Since \(G\) is finite, it has a finite set of independent generators \(a_1,...,a_n\). As \(G\) abelian, we may write an element \(g \in G\) in the form

\[ g = a_1^{e_1} ... a_n^{e_n} \]

where each \(e_i \in\{0,1\}\). Then \(G = \langle a_1 \rangle \times ... \times \langle a_n \rangle\) and \(|G| = 2 \times ... \times 2 = 2^n\)

Now we can classify the groups up to order eight:

  • \(|G| = 4\): Each element (besides the identity) must have order 2 or 4. If \(a \in G\) has order 4 it generates \(G\) and we have \(G = \mathbb{Z}_4\). Otherwise every element has order 2 and by the lemma we have \(G = \mathbb{Z}_2 \times \mathbb{Z}_2\) (the four-group or quadratic group, sometimes denoted by \(V\) after F. Klein’s "Vierergruppe").

  • \(|G| = 6\): If \(a \in G\) has order 6 we have \(G = \mathbb{Z}_6\). Otherwise all elements (besides the identity) have order 2 or 3. By the lemma, not all elements can have order 2 because 6 is not a power of 2. So let \(a\) be an element of order 3, that is \(1,a,a^2\) are distinct. Let \(b\) be some other element in \(G\). It can be verified that \(1,a,a^2,b,a b,a^2 b\) must be distinct. In order to satisfy closure, \(b^2\) must be one of these elements. The only possibilities are \(b^2 = 1,a\) or \(a^2\).

    If \(b^2=a,a^2\) we find that \(b\) cannot have order 2, so it has order 3. Then \(1 = a b\) or \(1 =a^2 b\), both of which are contradictions. Hence \(b^2 = 1\). Next we determine which element is equal to \(b a\). The only possible choices are \(a b\) or \(a^2 b\). If \(b a = a b\), then \(G\) is abelian, but then \((a b)^2 = a^2\) and \((a b)^3 = b\) implying that \(a b\) has order 6, a contradiction. Thus \(b a = a^2 b\), implying \((a b)^2 = 1\). We have defining relations \(a^3 = b^2 = (a b)^2 = 1\). We shall see later that this is indeed a group (associativity turns out to hold) because it is the symmetric group of degree 3 (which is isomorphic to the dihedral group of order 6).

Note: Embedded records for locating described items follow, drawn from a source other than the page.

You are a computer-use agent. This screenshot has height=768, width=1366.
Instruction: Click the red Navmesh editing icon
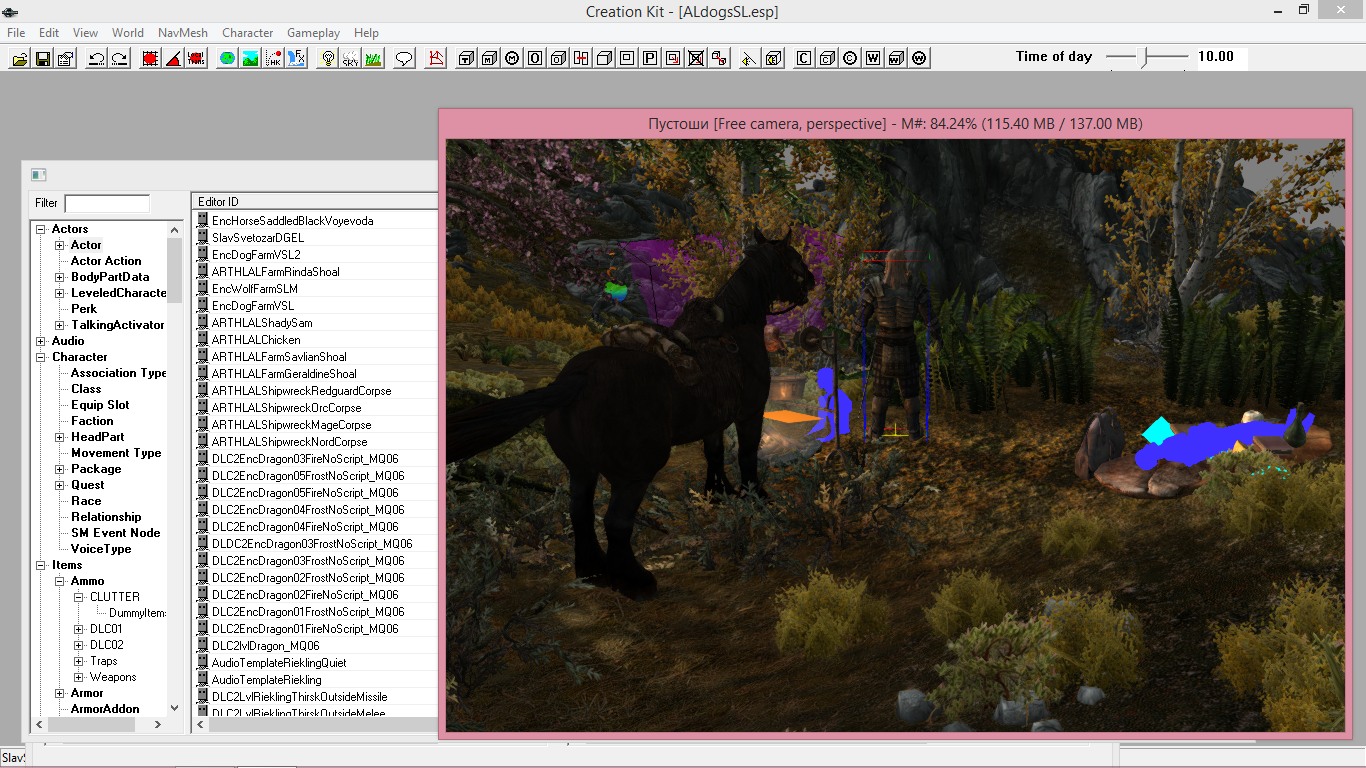(436, 59)
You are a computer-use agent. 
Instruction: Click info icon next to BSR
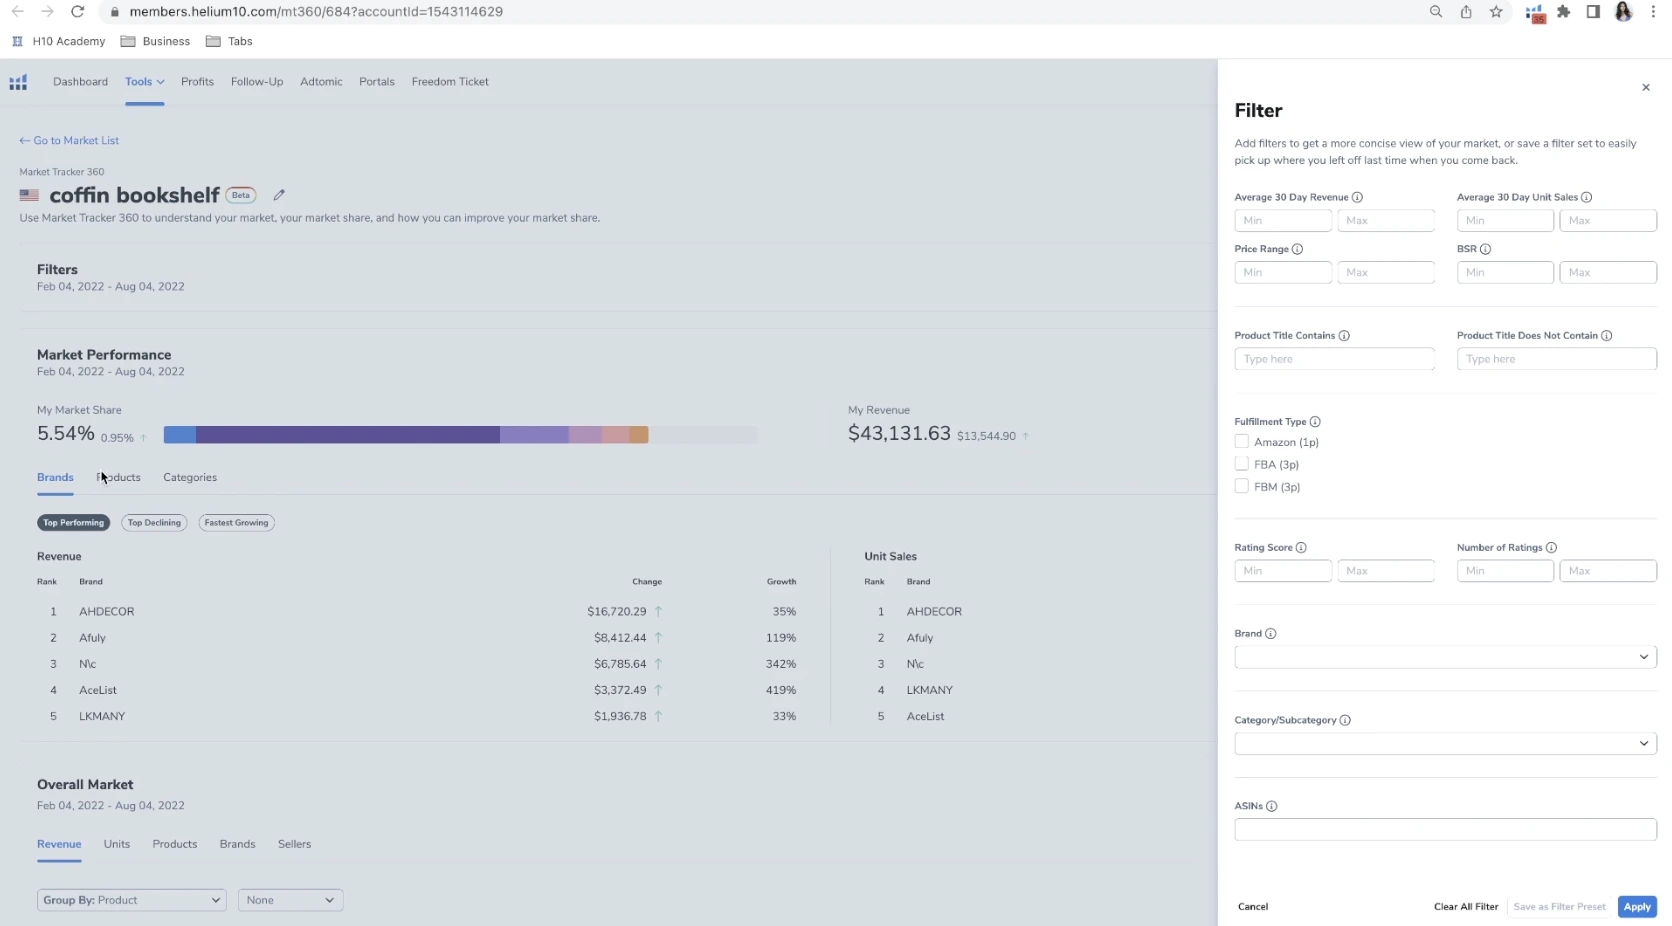pos(1485,249)
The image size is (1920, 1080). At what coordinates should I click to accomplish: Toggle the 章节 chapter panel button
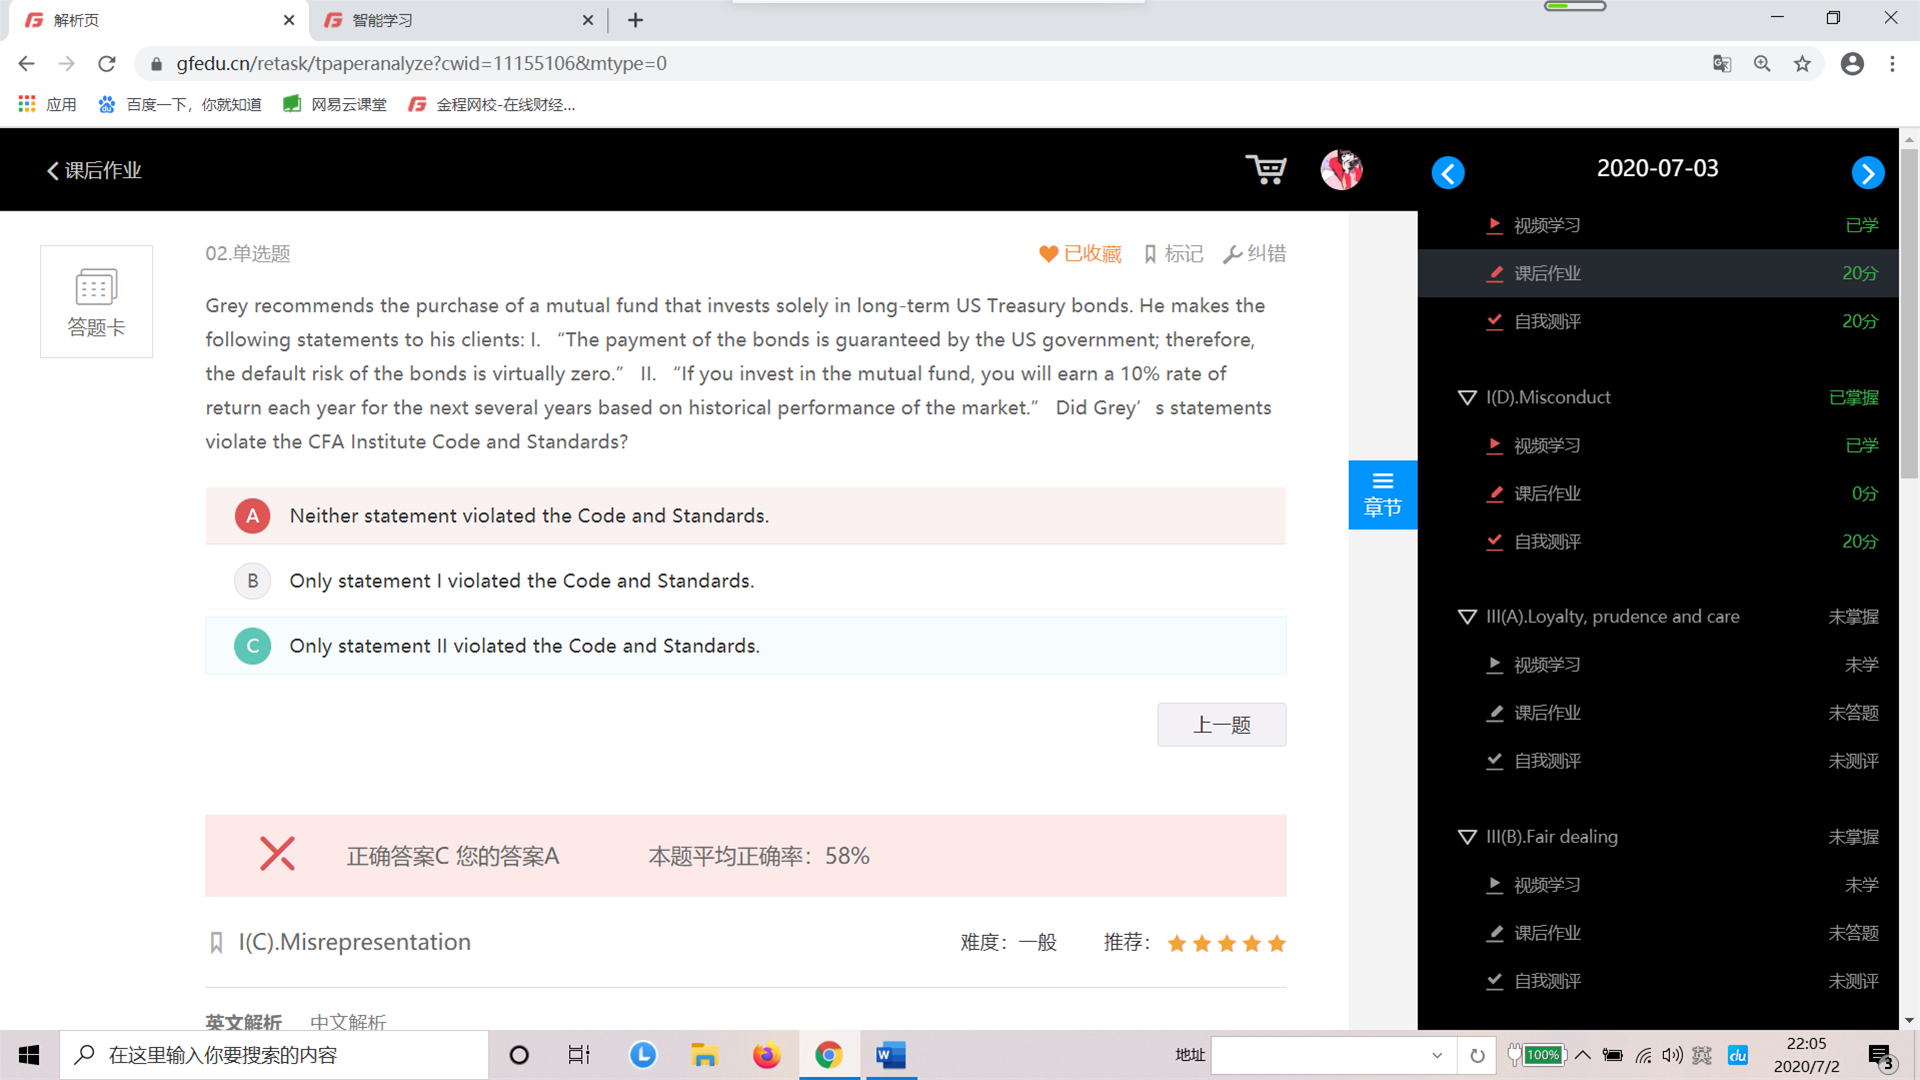pos(1382,494)
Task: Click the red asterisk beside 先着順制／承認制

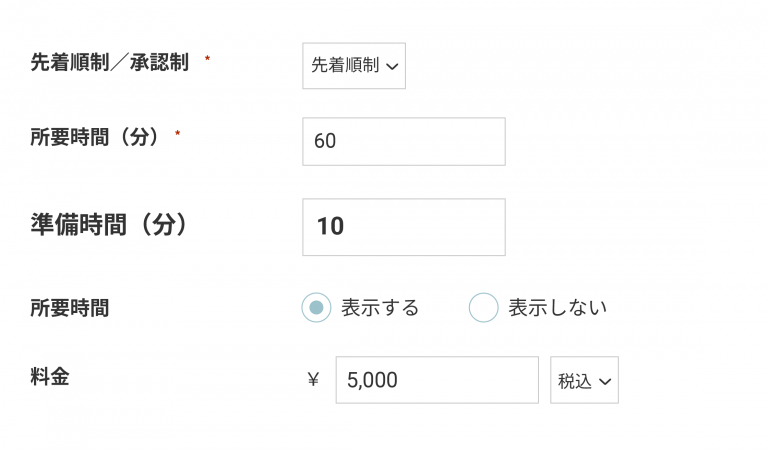Action: tap(207, 60)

  • \(|G|=8\): It turns out there are 3 abelian groups and 2 nonabelian groups. The three abelian groups are easy to classify: \(\mathbb{Z}_8, \mathbb{Z}_4 \times \mathbb{Z}_2, \mathbb{Z}_2 \times \mathbb{Z}_2 \times \mathbb{Z}_2\).

    The other groups must have the maximum order of any element greater than 2 but less than 8. Hence there exists an element of order 4, which we denote by \(a\). All the others (besides the identity) have order 2 or 4. Let \(b\) be an element not generated by \(a\). Then we have the distinct elements \(1,a,a^2,a^3,b,a b,a^2 b,a^3 b\). Now \(b^2\) can only be one of the first four. But \(b^2 = a, a^3\) imply \(b\) is not of order 2 or 4, so we must have \(b^2 =1\) or \(b^2= a^2\).

    Suppose \(b^2 = 1\). Now \(b a\) must be equal to one of the last three elements. If \(b a = a b\) then the group is abelian and we end up with the aforementioned \(\mathbb{Z}_4 \times \mathbb{Z}_2\). If \(b a = a^2 b\), then we have \(b^{-1}a^2 b = a\). Upon squaring, we derive the contradictory \(a^2 = 1\). So we must have \(b a = a^3 b\), that is, \((a b)^2 = 1\). The defining relations are \(a^4 = b^2 = (a b)^2 = 1\), and this turns out to be the dihedral group of order 8, also known as the octic group.

    The other possibility is \(b^2 = a^2\). In this case, \(b\) also has order 4. If \(b a = a b\) then the group is abelian and again we wind up with the group \(\mathbb{Z}_4 \times \mathbb{Z}_2\). If \(b a = a^2 b\) we have \(b a = b^3\), which is a contradiction because it implies \(a = b^2 = a^2\). Thus we must have \(b a = a^3 b\). Then we get a group with the defining relations \(a^4 = 1, a^2 = b^2, ba = a^3 b\), which is known as the quaternion group. To verify associativity, one can show it is isomorphic to the group generated by the matrices

    \[ \begin{pmatrix} 0 & i \\ i & 0 \end{pmatrix}, \begin{pmatrix} 0 & 1 \\ -1 & 0 \end{pmatrix} \]

+ or

+

\[ \begin{pmatrix} 0 & 1 & 0 & 0 \\ -1 & 0 & 0 & 0 \\ 0 & 0 & 0 & -1 \\ 0 & 0 & 1 & 0 \end{pmatrix}, \begin{pmatrix} 0 & 0 & 1 & 0 \\ 0 & 0 & 0 & 1 \\ -1 & 0 & 0 & 0 \\ 0 & -1 & 0 & 0 \end{pmatrix} \]

+ The quaternion group is a special case of a dicyclic group, groups of order \(4 m\) given by \(a^{2m} = 1, a^m = (a b)^2 = b^2\), and whose elements can be written \(1,a,...,a^{2m-1},b,a b,...,a^{2m -1}b\). The square of elements not generated by \(a\) is \(b^2\).